Command-line flags always take precedence over the config file. Unknown keys produce a warning that names the key and lists the valid keys.

Spark configuration

The [spark] table sets arbitrary Apache Spark properties on the session that every data command builds. Use it to tune the engine - for example to raise executor memory, change the shuffle partition count, or add a cloud storage connector - or pass one or more --spark-conf KEY=VALUE flags for a single invocation. The flag is repeatable and overrides the [spark] value for the same key; when the same key is given more than once on the command line, the last occurrence wins. Because the value is split on the first = only, a value may itself contain = (for example --spark-conf spark.driver.extraJavaOptions=-Dfoo=bar).

[spark]
"spark.sql.shuffle.partitions" = 16
"spark.sql.adaptive.enabled" = true
"spark.executor.memory" = "4g"
"spark.jars.packages" = "org.apache.hadoop:hadoop-aws:3.4.1"
"spark.hadoop.fs.s3a.secret.key" = "@/run/secrets/s3-key"

The resolved settings are merged with Pathling's own required Spark defaults rather than replacing them, so Pathling keeps working while your tuning takes effect. The full precedence, highest first, is:

  1. A --spark-conf flag value.
  2. The [spark] table value in the chosen config file.
  3. The CLI's quiet-mode logging settings (applied only when not --verbose, and only for keys you did not set).
  4. Pathling's managed defaults (always present for the managed keys below).

Keys and values. Every key must begin with spark.; any other key is an error that names the offending key and aborts before a Spark session starts. Values may be strings, integers, floats, or booleans, and are coerced to the strings Spark expects (booleans become true/false). TOML arrays and tables are not accepted; list-valued properties use Spark's native comma-separated string. A string value may be a @/path/to/file secret reference, read exactly as authentication secrets are.

Managed keys. Three keys are owned by Pathling and merged item by item so the library is never broken:

  • spark.jars.packages - your coordinates are unioned with Pathling's managed coordinates (the library runtime and Delta Lake) and deduplicated. Supplying a managed coordinate at a different version is allowed and applies your version, but prints a warning naming the coordinate, since a non-default version may not be supported.
  • spark.sql.extensions - your extension class names are unioned with Pathling's, and the Delta extension always remains present.
  • spark.sql.catalog.spark_catalog - this is locked to Pathling's Delta catalog.
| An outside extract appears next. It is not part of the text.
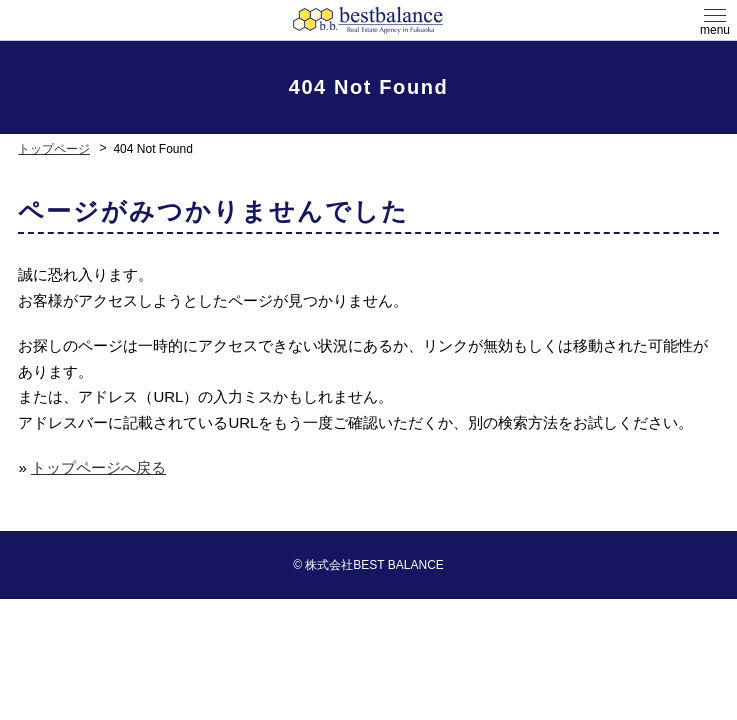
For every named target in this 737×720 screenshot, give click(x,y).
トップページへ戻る (98, 467)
Setting it to that value is a no-op; setting it to anything else is an error.

Quiet-mode logging. By default the CLI suppresses Spark and JVM logging by setting spark.driver.extraJavaOptions. If you set that key yourself, your value replaces the CLI's, so Spark logging is no longer suppressed. To keep both, run with --verbose, or include the quiet log4j2 option in the value you supply.
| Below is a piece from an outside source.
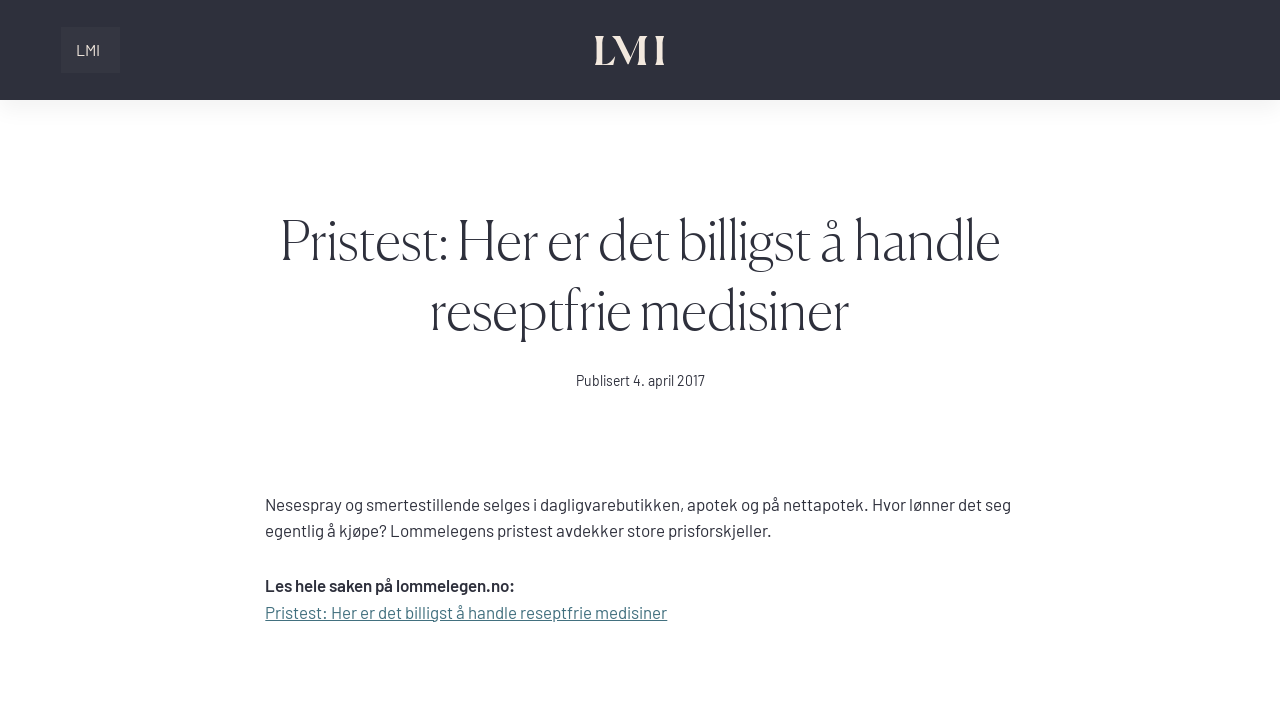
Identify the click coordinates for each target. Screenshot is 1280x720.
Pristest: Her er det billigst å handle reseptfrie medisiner (466, 612)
Project-local configuration

The CLI also looks for a file named pathling.toml in the current working directory. When present, it is used in place of the user-level config file - not merged with it. This lets a project carry its own settings (for example a particular terminology server) without editing your personal config or passing --config on every command.

Exactly one config file is ever read, chosen by this precedence (highest first):

  1. The path given to --config.
  2. A pathling.toml in the current working directory.
  3. The user-level config.toml.
  4. None, in which case built-in defaults apply.

Because files are never merged, any key the chosen file omits falls back to its built-in default rather than to a value from another file. Discovery is limited to the current working directory; the CLI does not search parent directories.

When a pathling.toml is discovered and used, the CLI prints a one-line notice on standard error naming the file (and the user-level file it overrides, when one exists), so the active configuration is never a surprise:

Using project config /path/to/pathling.toml (overrides ~/.config/pathling/config.toml).

Passing an explicit --config skips project-local discovery, and no such notice is printed. An explicit --config path must exist; a missing path is an error rather than a silent fall-back to another config file.